The team estimates that hydrogen concentration in the Mars crust about four billion years ago was similar to the range of concentrations in the Earth’s subsurface today.

While it is not definitive that life existed on Mars at one point, the findings suggest that the Martian subsurface had the crucial ingredients needed to support life for hundreds of millions of years.

The research also suggests that areas on Mars where the ancient subsurface is exposed could be a good place to explore for evidence of past life.

“One of the most interesting options for exploration is looking at megabreccia blocks—chunks of rock that were excavated from underground via meteorite impacts,” Tarnas said. “Many of them would have come from the depth of this habitable zone, and now they’re just sitting, often relatively unaltered, on the surface.”

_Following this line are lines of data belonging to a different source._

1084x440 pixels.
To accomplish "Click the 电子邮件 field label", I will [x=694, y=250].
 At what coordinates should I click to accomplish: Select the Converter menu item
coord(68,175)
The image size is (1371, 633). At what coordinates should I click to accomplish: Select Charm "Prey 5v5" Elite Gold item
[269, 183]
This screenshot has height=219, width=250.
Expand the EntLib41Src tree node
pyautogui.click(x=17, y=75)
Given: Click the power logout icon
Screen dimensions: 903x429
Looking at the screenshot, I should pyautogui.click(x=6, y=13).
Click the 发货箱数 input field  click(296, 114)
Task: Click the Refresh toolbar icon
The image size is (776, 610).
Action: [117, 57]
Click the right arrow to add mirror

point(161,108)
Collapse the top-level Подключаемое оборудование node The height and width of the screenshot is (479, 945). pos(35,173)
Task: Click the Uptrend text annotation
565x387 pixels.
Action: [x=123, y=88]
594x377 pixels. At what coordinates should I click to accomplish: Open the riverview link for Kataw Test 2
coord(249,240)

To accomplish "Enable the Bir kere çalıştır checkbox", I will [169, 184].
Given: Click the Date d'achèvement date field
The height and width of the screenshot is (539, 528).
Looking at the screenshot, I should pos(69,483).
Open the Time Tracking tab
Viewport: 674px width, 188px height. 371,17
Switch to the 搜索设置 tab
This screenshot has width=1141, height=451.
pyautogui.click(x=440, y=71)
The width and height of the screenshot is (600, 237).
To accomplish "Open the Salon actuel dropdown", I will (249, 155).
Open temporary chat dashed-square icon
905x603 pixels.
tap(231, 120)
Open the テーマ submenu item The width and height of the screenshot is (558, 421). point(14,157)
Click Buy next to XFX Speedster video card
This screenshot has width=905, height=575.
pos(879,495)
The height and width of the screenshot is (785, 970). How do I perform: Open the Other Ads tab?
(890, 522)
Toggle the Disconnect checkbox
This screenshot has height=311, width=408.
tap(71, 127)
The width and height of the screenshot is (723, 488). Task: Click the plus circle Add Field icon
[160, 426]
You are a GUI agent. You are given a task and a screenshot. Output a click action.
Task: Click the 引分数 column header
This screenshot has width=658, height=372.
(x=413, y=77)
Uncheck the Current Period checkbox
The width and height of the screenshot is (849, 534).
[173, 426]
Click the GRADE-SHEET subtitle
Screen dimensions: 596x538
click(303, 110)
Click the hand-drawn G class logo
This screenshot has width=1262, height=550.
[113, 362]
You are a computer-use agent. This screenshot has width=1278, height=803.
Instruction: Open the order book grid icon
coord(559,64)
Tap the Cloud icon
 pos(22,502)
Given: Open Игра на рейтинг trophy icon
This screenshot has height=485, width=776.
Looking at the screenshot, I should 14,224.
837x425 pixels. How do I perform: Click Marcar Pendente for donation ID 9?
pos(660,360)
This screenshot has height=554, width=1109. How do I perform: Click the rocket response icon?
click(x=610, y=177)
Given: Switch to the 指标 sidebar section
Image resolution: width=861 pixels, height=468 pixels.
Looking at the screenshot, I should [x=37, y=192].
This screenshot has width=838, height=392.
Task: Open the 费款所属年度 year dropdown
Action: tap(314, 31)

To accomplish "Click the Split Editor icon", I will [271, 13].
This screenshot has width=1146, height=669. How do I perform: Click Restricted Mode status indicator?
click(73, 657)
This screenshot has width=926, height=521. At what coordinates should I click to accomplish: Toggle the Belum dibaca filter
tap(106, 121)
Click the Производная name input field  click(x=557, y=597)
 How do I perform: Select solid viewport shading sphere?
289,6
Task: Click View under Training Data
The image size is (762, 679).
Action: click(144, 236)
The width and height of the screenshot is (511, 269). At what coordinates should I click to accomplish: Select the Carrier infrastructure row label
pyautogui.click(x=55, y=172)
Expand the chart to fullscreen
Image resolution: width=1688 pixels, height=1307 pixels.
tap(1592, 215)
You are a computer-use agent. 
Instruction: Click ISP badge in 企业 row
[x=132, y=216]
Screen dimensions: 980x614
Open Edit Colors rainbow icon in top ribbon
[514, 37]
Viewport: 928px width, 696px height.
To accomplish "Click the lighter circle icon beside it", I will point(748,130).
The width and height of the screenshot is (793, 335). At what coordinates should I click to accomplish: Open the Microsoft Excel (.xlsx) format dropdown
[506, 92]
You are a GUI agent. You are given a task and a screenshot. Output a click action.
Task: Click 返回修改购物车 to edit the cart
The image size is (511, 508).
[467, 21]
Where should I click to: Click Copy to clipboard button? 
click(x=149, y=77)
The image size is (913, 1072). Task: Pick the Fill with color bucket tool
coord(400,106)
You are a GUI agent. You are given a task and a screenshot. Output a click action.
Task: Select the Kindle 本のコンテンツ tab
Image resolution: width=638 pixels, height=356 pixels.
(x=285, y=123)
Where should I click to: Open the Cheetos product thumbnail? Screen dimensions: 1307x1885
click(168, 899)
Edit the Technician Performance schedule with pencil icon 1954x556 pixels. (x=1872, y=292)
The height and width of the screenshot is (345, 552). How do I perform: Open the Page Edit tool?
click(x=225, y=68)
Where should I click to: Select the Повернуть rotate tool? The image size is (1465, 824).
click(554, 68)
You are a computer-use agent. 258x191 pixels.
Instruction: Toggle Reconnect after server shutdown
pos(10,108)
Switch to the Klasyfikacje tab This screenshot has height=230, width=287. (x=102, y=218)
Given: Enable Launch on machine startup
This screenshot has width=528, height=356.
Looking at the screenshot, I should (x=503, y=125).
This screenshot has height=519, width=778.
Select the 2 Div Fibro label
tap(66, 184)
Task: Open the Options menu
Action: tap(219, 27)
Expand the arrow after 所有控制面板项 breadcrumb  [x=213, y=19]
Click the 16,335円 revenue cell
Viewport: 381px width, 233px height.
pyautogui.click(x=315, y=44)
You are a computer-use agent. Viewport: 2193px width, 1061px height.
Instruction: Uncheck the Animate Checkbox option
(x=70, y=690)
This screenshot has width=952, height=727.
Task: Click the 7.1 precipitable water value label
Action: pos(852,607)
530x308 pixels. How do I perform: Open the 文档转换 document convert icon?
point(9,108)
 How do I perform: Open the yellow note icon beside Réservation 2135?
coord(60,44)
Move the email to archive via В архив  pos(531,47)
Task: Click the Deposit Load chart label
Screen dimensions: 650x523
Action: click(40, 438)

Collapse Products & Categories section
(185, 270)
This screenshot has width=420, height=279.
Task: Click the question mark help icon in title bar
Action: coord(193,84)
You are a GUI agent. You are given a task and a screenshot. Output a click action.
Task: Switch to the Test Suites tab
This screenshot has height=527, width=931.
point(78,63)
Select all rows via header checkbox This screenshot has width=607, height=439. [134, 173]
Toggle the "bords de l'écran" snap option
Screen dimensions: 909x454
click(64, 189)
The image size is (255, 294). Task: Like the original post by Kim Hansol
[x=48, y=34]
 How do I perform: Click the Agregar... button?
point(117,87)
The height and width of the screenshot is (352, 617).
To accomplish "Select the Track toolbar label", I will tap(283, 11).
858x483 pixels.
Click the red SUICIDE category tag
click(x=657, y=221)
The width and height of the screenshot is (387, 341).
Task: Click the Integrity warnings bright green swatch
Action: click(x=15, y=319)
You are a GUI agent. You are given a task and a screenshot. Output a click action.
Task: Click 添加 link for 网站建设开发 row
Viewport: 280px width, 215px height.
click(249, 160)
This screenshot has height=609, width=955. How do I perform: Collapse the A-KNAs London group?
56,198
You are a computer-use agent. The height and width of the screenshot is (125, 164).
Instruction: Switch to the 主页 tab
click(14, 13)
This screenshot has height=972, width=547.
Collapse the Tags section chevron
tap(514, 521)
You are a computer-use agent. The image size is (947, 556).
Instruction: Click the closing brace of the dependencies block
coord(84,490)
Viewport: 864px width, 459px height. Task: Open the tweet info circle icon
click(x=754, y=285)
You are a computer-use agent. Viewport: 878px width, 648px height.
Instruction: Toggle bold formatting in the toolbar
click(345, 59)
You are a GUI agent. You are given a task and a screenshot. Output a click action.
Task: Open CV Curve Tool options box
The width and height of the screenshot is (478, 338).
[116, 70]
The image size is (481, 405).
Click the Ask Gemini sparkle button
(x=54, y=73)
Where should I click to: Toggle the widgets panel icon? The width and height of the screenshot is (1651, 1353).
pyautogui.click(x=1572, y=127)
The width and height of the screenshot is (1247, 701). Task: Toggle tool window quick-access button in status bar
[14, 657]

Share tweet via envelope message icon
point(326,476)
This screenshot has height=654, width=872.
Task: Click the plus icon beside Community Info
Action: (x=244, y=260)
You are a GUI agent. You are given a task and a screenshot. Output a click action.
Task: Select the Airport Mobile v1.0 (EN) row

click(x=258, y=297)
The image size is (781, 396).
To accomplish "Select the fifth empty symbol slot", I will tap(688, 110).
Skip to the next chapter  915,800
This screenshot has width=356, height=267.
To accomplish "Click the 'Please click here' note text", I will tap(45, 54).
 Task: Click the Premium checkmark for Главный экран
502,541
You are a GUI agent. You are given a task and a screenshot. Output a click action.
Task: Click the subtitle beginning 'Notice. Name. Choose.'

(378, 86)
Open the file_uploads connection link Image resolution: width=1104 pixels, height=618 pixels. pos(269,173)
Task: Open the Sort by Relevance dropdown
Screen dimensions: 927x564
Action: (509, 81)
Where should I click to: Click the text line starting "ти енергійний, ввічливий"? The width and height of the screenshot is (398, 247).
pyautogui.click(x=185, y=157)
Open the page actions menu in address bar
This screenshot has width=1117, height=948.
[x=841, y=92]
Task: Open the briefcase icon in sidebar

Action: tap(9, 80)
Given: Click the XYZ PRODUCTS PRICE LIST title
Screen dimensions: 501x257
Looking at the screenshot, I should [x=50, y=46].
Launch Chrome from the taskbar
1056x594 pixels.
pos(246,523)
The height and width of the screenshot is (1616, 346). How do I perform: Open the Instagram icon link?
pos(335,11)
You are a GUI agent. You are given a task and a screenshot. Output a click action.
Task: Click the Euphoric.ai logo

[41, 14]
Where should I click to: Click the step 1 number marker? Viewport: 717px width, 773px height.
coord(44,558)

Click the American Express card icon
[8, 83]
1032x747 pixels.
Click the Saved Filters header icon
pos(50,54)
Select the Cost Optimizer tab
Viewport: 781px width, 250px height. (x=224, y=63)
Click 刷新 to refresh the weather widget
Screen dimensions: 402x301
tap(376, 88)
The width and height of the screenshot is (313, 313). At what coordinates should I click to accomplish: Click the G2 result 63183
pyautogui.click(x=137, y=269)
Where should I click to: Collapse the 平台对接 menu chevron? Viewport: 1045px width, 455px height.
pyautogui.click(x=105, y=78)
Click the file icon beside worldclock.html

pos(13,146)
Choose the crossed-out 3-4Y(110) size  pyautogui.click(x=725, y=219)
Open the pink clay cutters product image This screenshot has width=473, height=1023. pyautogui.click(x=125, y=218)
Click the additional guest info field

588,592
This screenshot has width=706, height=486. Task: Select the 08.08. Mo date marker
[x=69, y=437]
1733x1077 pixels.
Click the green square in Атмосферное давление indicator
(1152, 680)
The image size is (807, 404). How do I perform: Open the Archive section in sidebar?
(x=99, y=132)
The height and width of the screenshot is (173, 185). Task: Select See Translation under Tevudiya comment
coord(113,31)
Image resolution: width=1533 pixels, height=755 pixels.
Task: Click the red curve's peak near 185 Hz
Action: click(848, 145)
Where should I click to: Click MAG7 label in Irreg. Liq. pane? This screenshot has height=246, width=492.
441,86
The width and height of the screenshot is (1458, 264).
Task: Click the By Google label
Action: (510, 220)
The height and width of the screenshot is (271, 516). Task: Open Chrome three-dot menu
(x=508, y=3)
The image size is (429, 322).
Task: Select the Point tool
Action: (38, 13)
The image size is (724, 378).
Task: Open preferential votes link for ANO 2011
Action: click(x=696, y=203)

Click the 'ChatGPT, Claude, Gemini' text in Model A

Scientists have long examined Mars’ possibility as a host of life ever since ancient river channels and lake beds were discovered several decades ago. However, there remains unanswered questions as how much water actually flowed and climate models predict that early Mars temperatures rarely rose above freezing.

This suggests that life above the surface may have not been sustainable, leading to questions about whether it could be sustained below the surface.

“The question then becomes: What was the nature of that subsurface life, if it existed, and where did it get its energy?” Jack Mustard, a professor in Brown’s Department of Earth, Environmental and Planetary Sciences and a study coauthor, said in a statement. “We know that radiolysis helps to provide energy for underground microbes on Earth, so what Jesse did here was to pursue the radiolysis story on Mars.”

The researchers examined data from the gamma ray spectrometer aboard NASA’s Mars Odyssey and mapped out abundances of thorium and potassium in the Martian crust, which allowed them to infer the abundance of uranium.

The decay of those three elements provide enough radiation that drives the radiolytic breakdown of water. The researchers also used the modern abundances to calculate the past abundances and give them a general idea of the radiation flux that would have been active four billion years ago.

The researchers used measurements of the density of the crust to estimate how much pore space would have been available for water to fill and used geothermal and climate models to determine the best location for life to thrive.

By combining all of their analysis, the team concluded that Mars likely had a global subsurface habitable zone that was several kilometers in thickness that had enough hydrogen to persist for hundreds of millions of years.

The researchers also modeled a variety of different climate scenarios and found that the amount of subsurface hydrogen available for energy increases under the extremely cold climate scenarios due to a thick layer of ice above the habitable zone that serves as a lip to keep the hydrogen from escaping.

“People have a conception that a cold early Mars climate is bad for life, but what we show is that there’s actually more chemical energy for life underground in a cold climate,” Tarnas said. “That’s something we think could change people’s perception of the relationship between climate and past life on Mars.”